EXTRAIT
Articles 1, paragraphe 1, et 2, paragraphes 1 et 2 a), de la convention. 1. La commission se réfère aux observations qu’elle a formulées à propos de la convention (nº 105) sur l’abolition du travail forcé, 1957, également ratifiée par la Turquie, dans laquelle elle prenait note de l’observation de la TÜRK-IŞ selon laquelle la résolution no 87/11945 du 12 juillet 1987 prévoit que les conscrits dont l’effectif excède les besoins de l’armée peuvent être tenus de travailler dans des entreprises publiques sans leur consentement, en lieu et place du service militaire et sous le régime de la discipline militaire. La commission prenait également note des dispositions de l’article 10 de la loi no 1111 sur le service militaire, tel que modifié par la loi no 3358, ainsi que des résolutions du Conseil des ministres no 86/10266 du 17 janvier 1986 et no 87/11945 du 12 juillet 1987, qui énoncent les principes et procédures applicables aux réservistes excédentaires. La commission avait appelé l’attention du gouvernement sur les paragraphes 49 à 54 de son étude d’ensemble de 1979 sur l’abolition du travail forcé, dans lesquels elle fait valoir que «la Conférence a rejeté, comme incompatible avec les conventions sur le travail forcé, la proposition de faire participer des jeunes gens à des travaux de développement dans le cadre du service militaire obligatoire ou en lieu et place de celui-ci».

La commission espère que les mesures nécessaires pour abroger les dispositions susmentionnées, afin de mettre la législation en conformité tant avec la convention no 105 qu’avec la présente convention, seront prises dans un proche avenir et que le gouvernement lui transmettra des informations à ce propos.

2. Prière d’indiquer toutes dispositions applicables aux officiers et autres personnels militaires de carrière en ce qui concerne leur droit de quitter le service en temps de paix, à leur demande et à des périodes déterminées, soit à des intervalles raisonnables soit moyennant un préavis d’une durée raisonnable.

Article 2, paragraphe 2 b). La commission a noté qu’en vertu de l’article 18 de la Constitution de la Turquie l’expression «travail forcé» n’incluait pas le travail physique ou intellectuel nécessaire pour répondre aux besoins du pays et constituant une obligation civique. Prière d’indiquer en quoi consiste ce «travail physique ou intellectuel» qui peut être imposé comme «une obligation civique» et de transmettre des copies des dispositions correspondantes.

Données recueillies
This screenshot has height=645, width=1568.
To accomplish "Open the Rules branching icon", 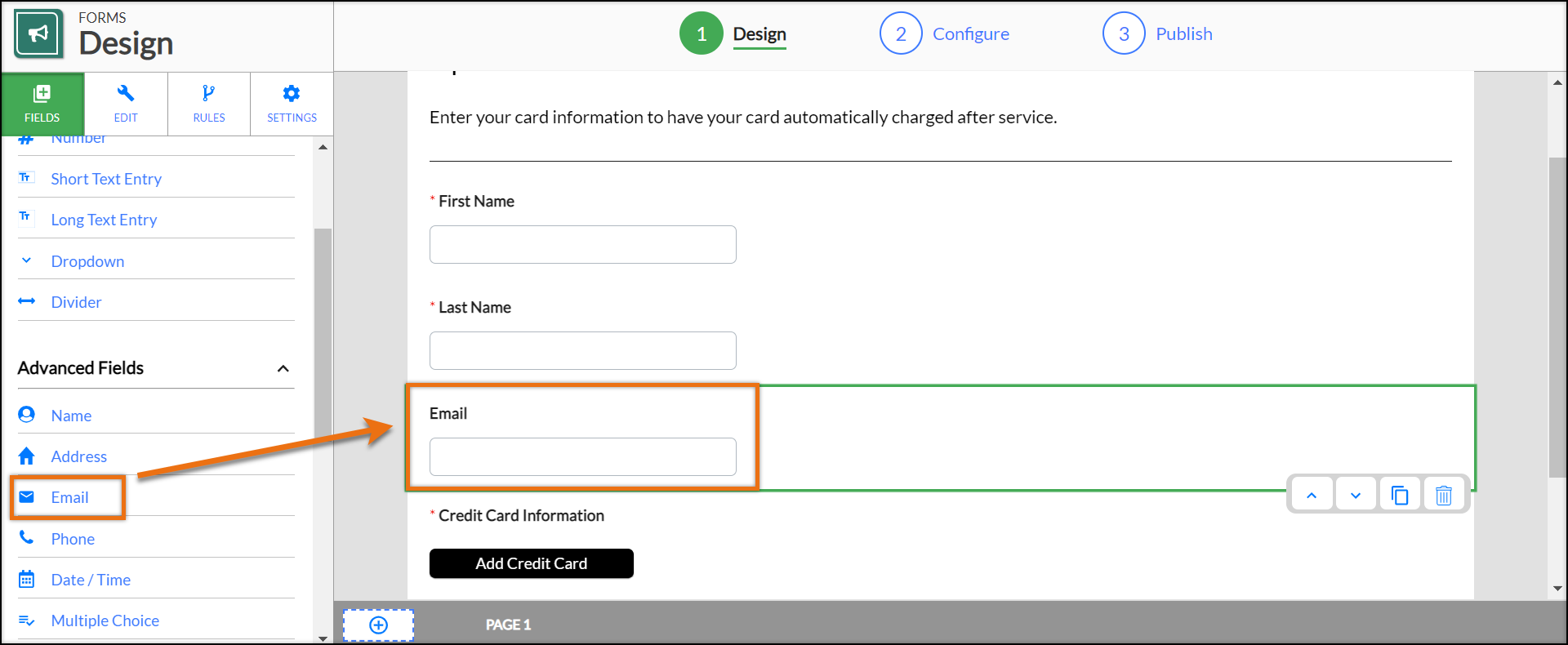I will click(208, 104).
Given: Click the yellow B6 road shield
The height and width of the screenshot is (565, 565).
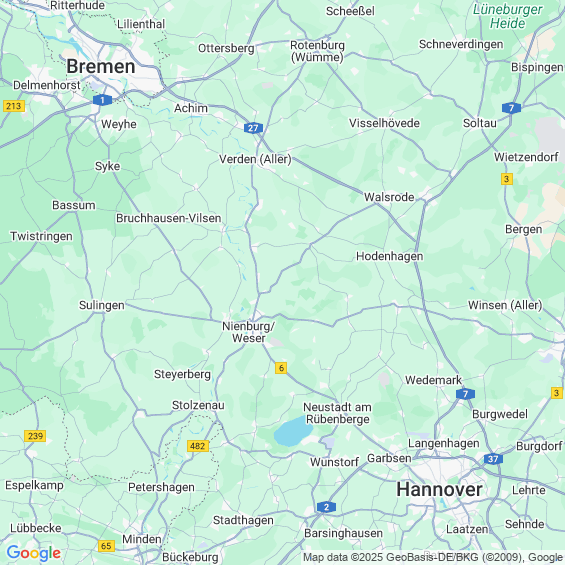Looking at the screenshot, I should (x=281, y=368).
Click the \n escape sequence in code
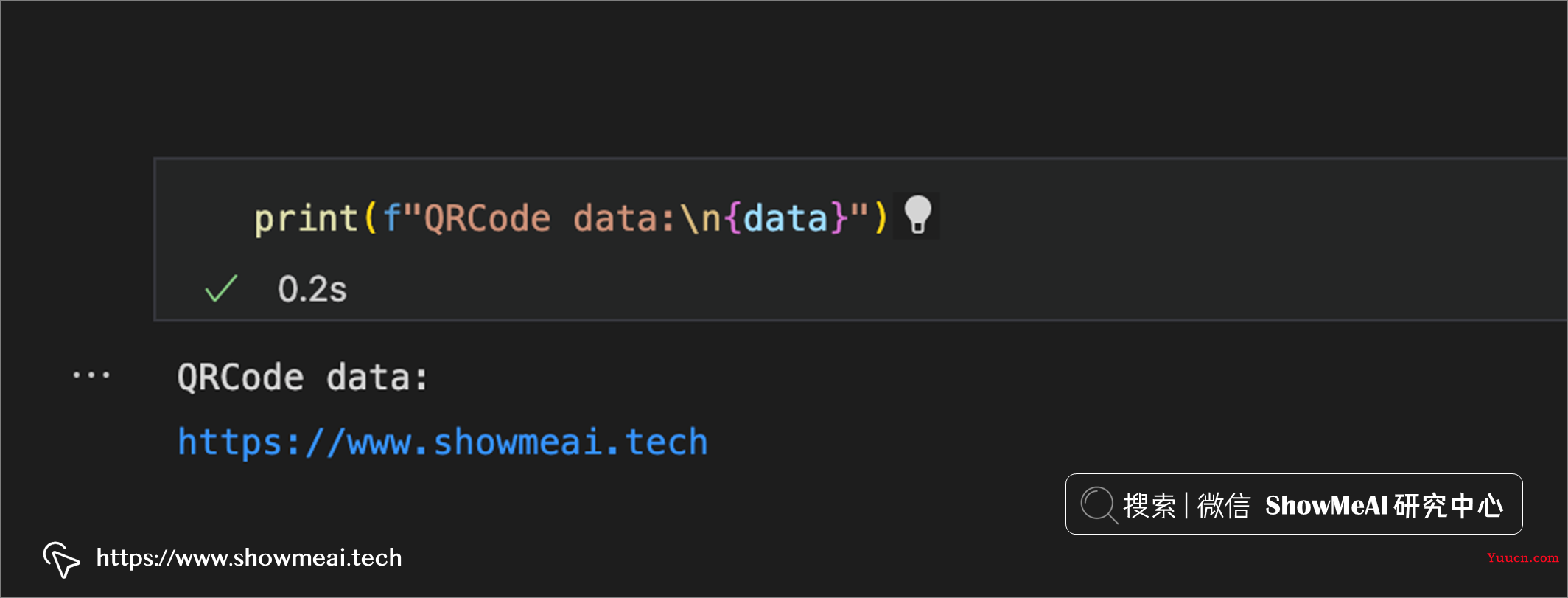 (701, 218)
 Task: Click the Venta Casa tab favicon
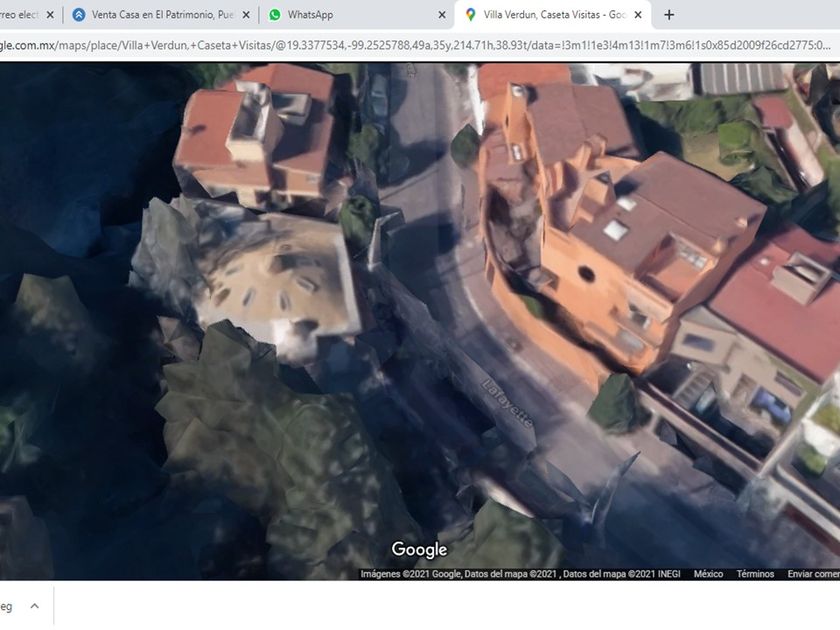pos(79,15)
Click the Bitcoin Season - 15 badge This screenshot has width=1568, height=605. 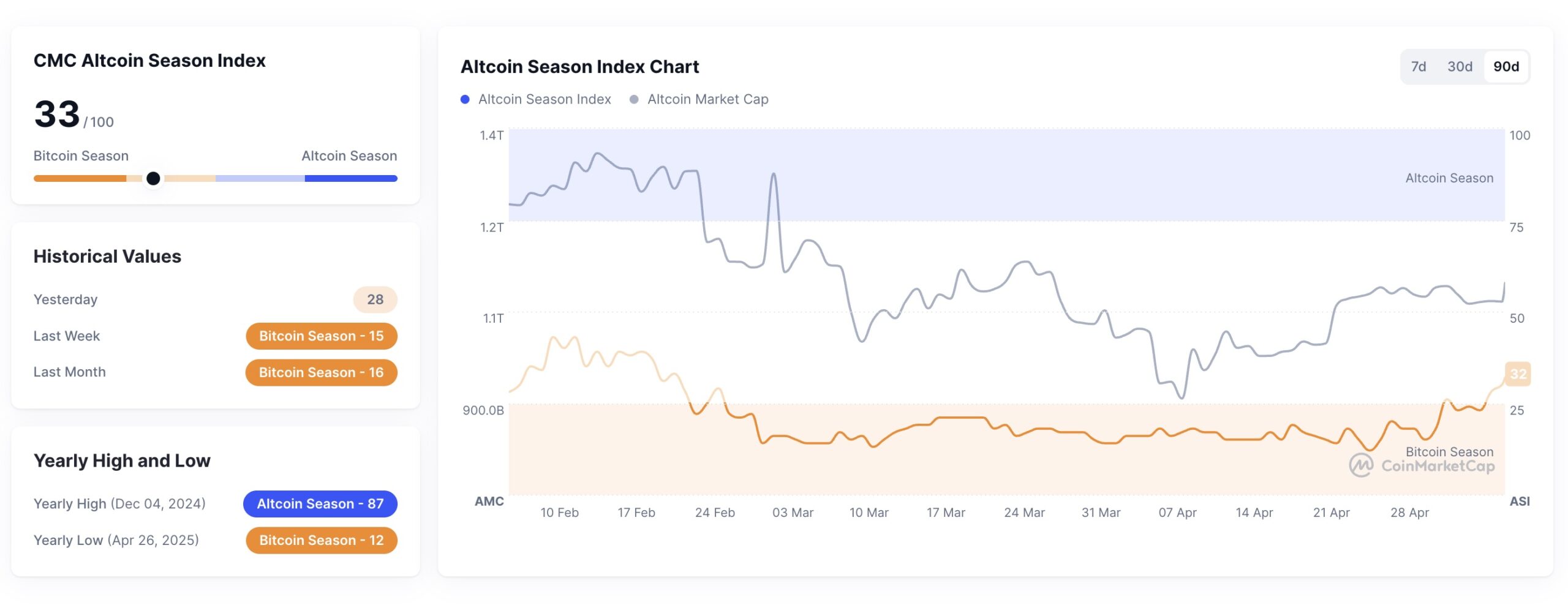[321, 336]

BUT DE L'EXERCICE
Pour chaque affirmation ci-dessous, répondez par oui ou par non selon qu'elle s'accorde ou non avec l'extrait, et citez mot pour mot le passage de l'extrait qui permet de trancher.
(a) La résolution de 1987 permet d'obliger les conscrits en surnombre à travailler dans des entreprises publiques sans leur accord.
(b) La Conférence a approuvé l'idée de faire participer des jeunes gens à des travaux de développement pendant le service militaire obligatoire.
(c) L'étude d'ensemble sur l'abolition du travail forcé citée par la commission date de 1987.

CORRIGÉ
(a) Oui : « les conscrits dont l’effectif excède les besoins de l’armée peuvent être tenus de travailler dans des entreprises publiques sans leur consentement ».
(b) Non : « la Conférence a rejeté, comme incompatible avec les conventions sur le travail forcé, la proposition de faire participer des jeunes gens à des travaux de développement dans le cadre du service militaire obligatoire ou en lieu et place de celui-ci ».
(c) Non : « son étude d’ensemble de 1979 sur l’abolition du travail forcé ».